To correct the timing to the signal generated by the black character determination unit 116, each output signal from the color space compression & undercolor removal & LOG conversion unit 107 is input to a delay 108 to adjust the timing. The two kinds of signals are subjected to moiré removal by a moiré removal unit 109 and scaled in the main scanning direction by a scaling processing unit 110. In a UCR & masking & black character reflecting unit 111, the C, M, and Y signals processed by the scaling processing unit undergo UCR processing to generate C, M, Y, and K signals. The masking processing unit corrects the signals in accordance with the output of the printer. In addition, the determination signal generated by the black character determination unit 116 is fed back to the C, M, Y, and K signals. The signals processed by the UCR & masking & black character reflecting unit 111 is input to a γ correction unit 112 to adjust the density. Then, the signals are subjected to smoothing processing or edge processing by a filter unit 113.

The arrangement of the printer unit will be described with reference to FIG. 2. A photosensitive drum (to be simply referred to as a “photosensitive body” hereinafter) 225 serving as an image carrier can be rotated in the direction of an arrow A by a motor (not shown). Around the photosensitive body 225, a primary charger 221, exposure device 218, black developing unit 219, color developing unit 223, transfer charger 220, and cleaner 222 are arranged.

- [RECORDED DATA]:

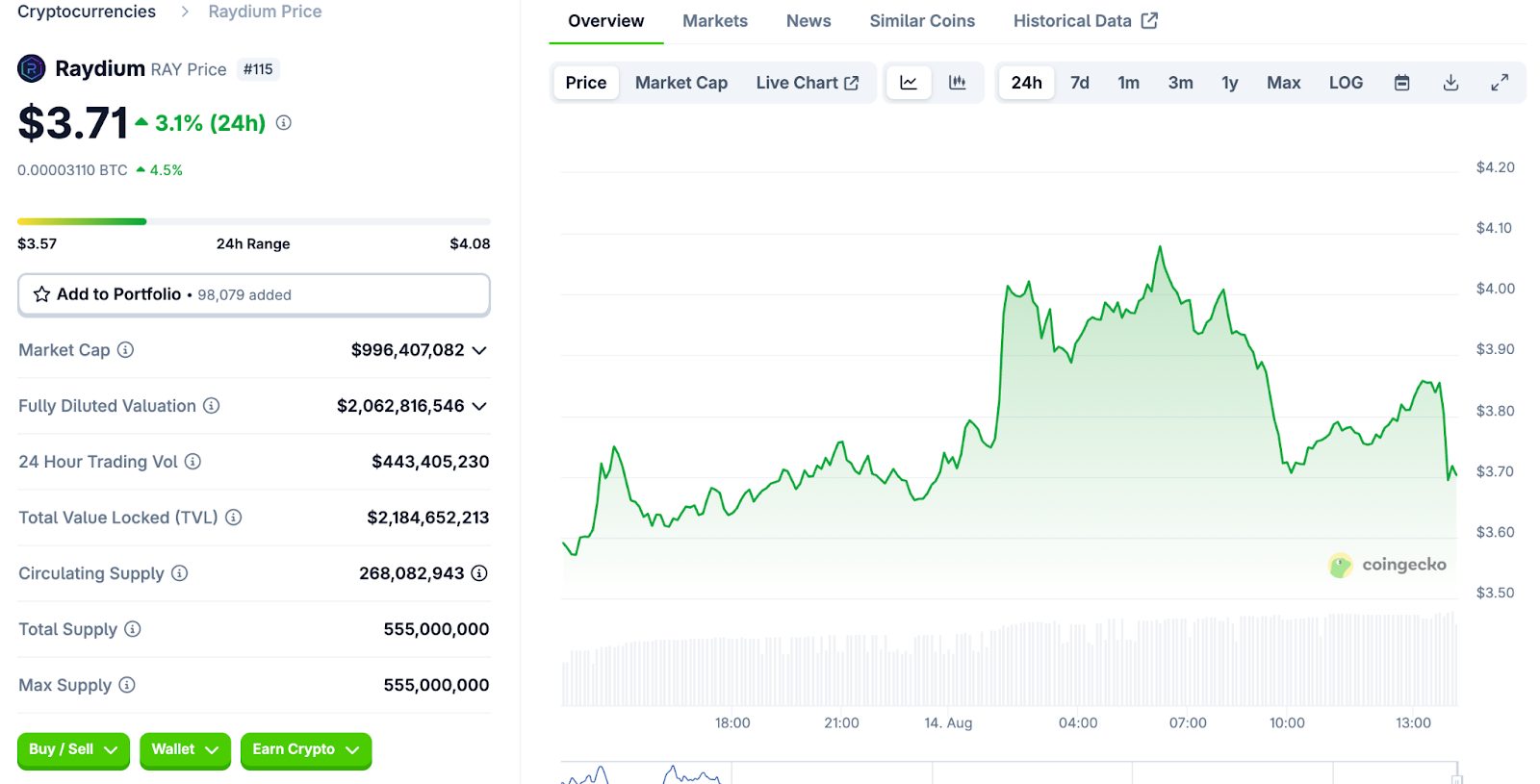Open the calendar date range picker icon
The image size is (1540, 784).
tap(1402, 83)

- [EXERCISES TO COMPLETE]:
• a. From the printer passage, echo the text starting with "The arrangement of" and going on through "222 are arranged.".
• b. Answer these from the printer passage:
(i) Which unit performs moiré removal on the signals?
(ii) What processing does the filter unit 113 apply to the signals?
(iii) In which direction can the photosensitive body 225 be rotated?
• c. Go on with the printer passage, picking up right after its last sentence.

- [ANSWERS TO EACH TASK]:
• a.
The arrangement of the printer unit will be described with reference to FIG. 2. A photosensitive drum (to be simply referred to as a “photosensitive body” hereinafter) 225 serving as an image carrier can be rotated in the direction of an arrow A by a motor (not shown). Around the photosensitive body 225, a primary charger 221, exposure device 218, black developing unit 219, color developing unit 223, transfer charger 220, and cleaner 222 are arranged.

• b.
(i) The moiré removal unit 109.
(ii) Smoothing processing or edge processing.
(iii) In the direction of an arrow A.

• c.
The black developing unit 219 is a unit for monochrome development and develops a latent image on the photosensitive body 225 by K (black) toner. The color developing unit 223 includes three developing units 223Y, 223M, and 223C for full-color development. The developing units 223Y, 223M, and 223C develop the latent image on the photosensitive body 225 by Y (yellow), M (magenta), and C (cyan) toners, respectively. In developing each color toner, the developing unit 223 of the corresponding color is rotated in the direction of an arrow R by a motor (not shown) and made to abut against the photosensitive body 225.

The toner image of each color developed on the photosensitive body 225 is transferred sequentially to a belt 226 serving as an intermediate transfer body by the transfer charger 220 so that the four color toner images are superimposed. The belt 226 is kept tight on rollers 227, 228, and 229. The roller 227 is connected to a driving source (not shown) and functions as a driving roller to drive the belt 226. The roller 228 functions as a tension roller to adjust the tensile force of the belt 226. The roller 229 functions as the backup roller of a transfer roller 231 serving as a secondary transfer unit. A transfer roller throw-on unit 250 is a driving unit to bring the transfer roller 231 into contact with the belt 226 or separate the transfer roller 231 from the belt 226.

A belt cleaner 232 is provided at a position opposing the roller 227 via the belt 226. A belt cleaner throw-on unit 268 is a driving unit to bring the belt cleaner 232 into contact with the belt 226 or separate the belt cleaner 232 from the belt 226.

Printing sheet media stored in cassettes 240 and 241 and manual feed unit 253 are conveyed to the nip portion, i.e., the butt portion between the secondary transfer unit 231 and the belt 226 by a registration roller 255 and paper feed roller pairs 235, 236, and 237. At this time, the transfer roller throw-on unit 250 is driven in the butt direction so that the secondary transfer unit 231 abuts against the belt 226. The toner image formed on the belt 226 is transferred to the printing sheet medium in this nip portion and thermally fixed by a fixing unit 234. Then, the printing sheet medium is discharged from the apparatus.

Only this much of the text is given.